Notes on Property Management Policy

Sections 200.310-200.316 of 2 CFR 200 are devoted to defining the standards for property management by recipient organizations.


Note on real property (defined at 2 CFR 200.85): The regulation governing real property is found at 2 CFR 200.311. The balance of this page deals only with personal property.


Much of the personal property (defined at 2 CFR 200.78) that your organization buys will have a useful life of more than a year, with title vesting with you (the recipient). However, even when title vests with the recipient, the USG funder retains an interest in property purchased using federal funds, at least until it is fully consumed or its fair market value (FMV) drops below your organization's capitalization threshold. See Property Management Issues for a more in-depth discussion of federal interest, capitalization threshold, useful life of property, unused supplies, etc., and how these issues affect your property management policy.

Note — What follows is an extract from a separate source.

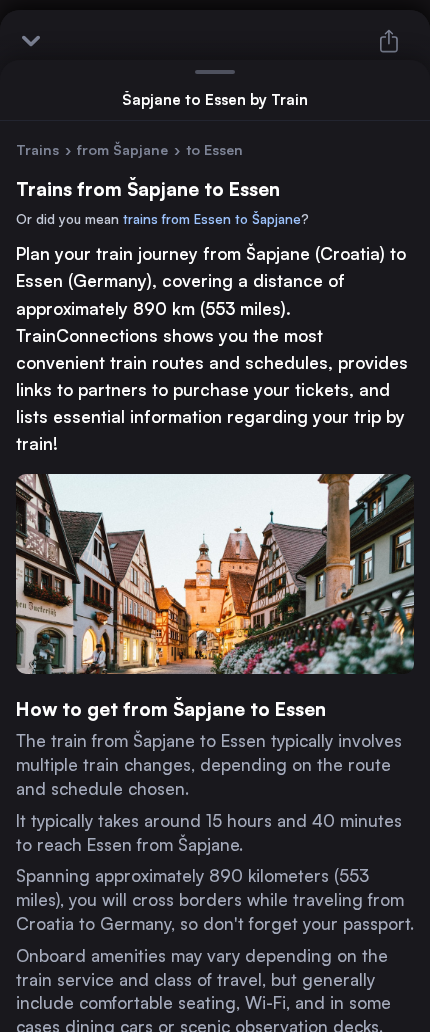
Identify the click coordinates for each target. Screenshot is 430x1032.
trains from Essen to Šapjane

2 CFR 200's property management sections put most of their energy into differentiating among types of property (real, personal, intangible, computing devices, "equipment" vs. "supplies"), defining how title is held, and providing instructions for the disposition of property that is no longer needed.

However, Section 200.313, paragraph(d), defines specific points that the recipient must include in its property management policy. Here are some brief notes on what an NGO's property management policy must cover.

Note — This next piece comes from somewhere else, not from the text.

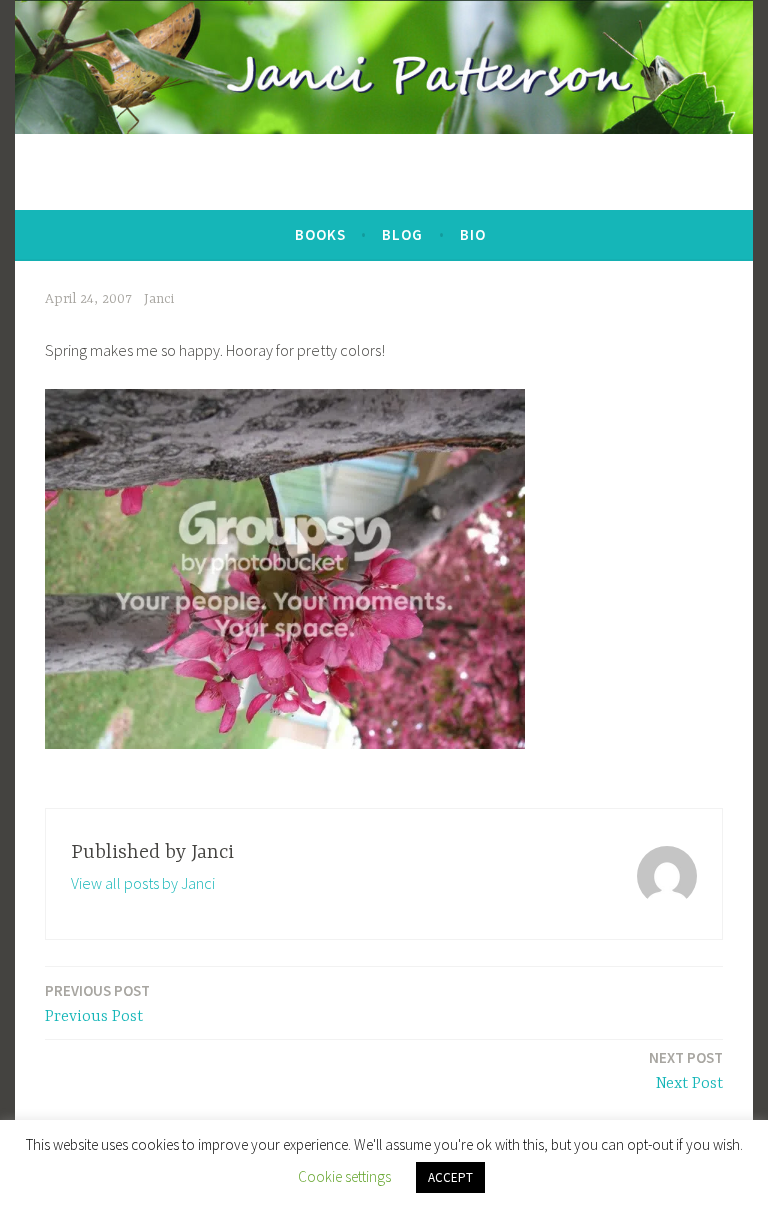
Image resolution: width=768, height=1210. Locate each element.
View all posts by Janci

PROPERTY MANAGEMENT POLICY PROVISIONS REQUIRED by 2 CFR 200

  • Provide for maintaining Property Records that include the following:
    • description of the property;
    • a number that uniquely identifies the property;
    • source of funding (including the FAIN - Federal Award Identification Number);
    • who holds title to the property;
    • acquisition date;
    • acquisition cost;
    • percentage of federal participation in the acquisition cost (as the percentage of federal participation in the total project costs of the project under which the property was acquired);
    • location of the property;
    • use of the property;
    • condition of the property;
    • ultimate disposition (disposal, sale, donation, etc.); and
    • date of final disposition.
  • Conduct a Physical Inventory that is reconciled to the property records, at least once every two years.
  • Maintain a Control System that ensures adequate safeguards to prevent loss, damage or theft of the property and that requires the investigation of any such loss, damage or theft.
  • Provide for Maintenance Procedures that assure the property is kept in good condition.
  • Establish proper Sales Procedures to ensure highest possible return, when the recipient is authorized or required to sell the property.

That's what's required. But given that your obligation to the federal funder regarding disposition of personal property at the end of an award depends on the current fair market value (FMV) of the property (see 2 CFR 200.313 paragraph (e) and 2 CFR 200.314 paragraph (a)), your policy should also provide for methods of estimating FMV, guidance for determining the useful life of durable items, requirement for inventory management of durable supplies (property with unit value below your capitalization threshold and with useful life of one year or more) and rules for managing consumable supplies when quantities on hand exceed what you would reasonably expect to consume within 30 days of acquisition. See Property Management Issues for a more in-depth exploration of these topics.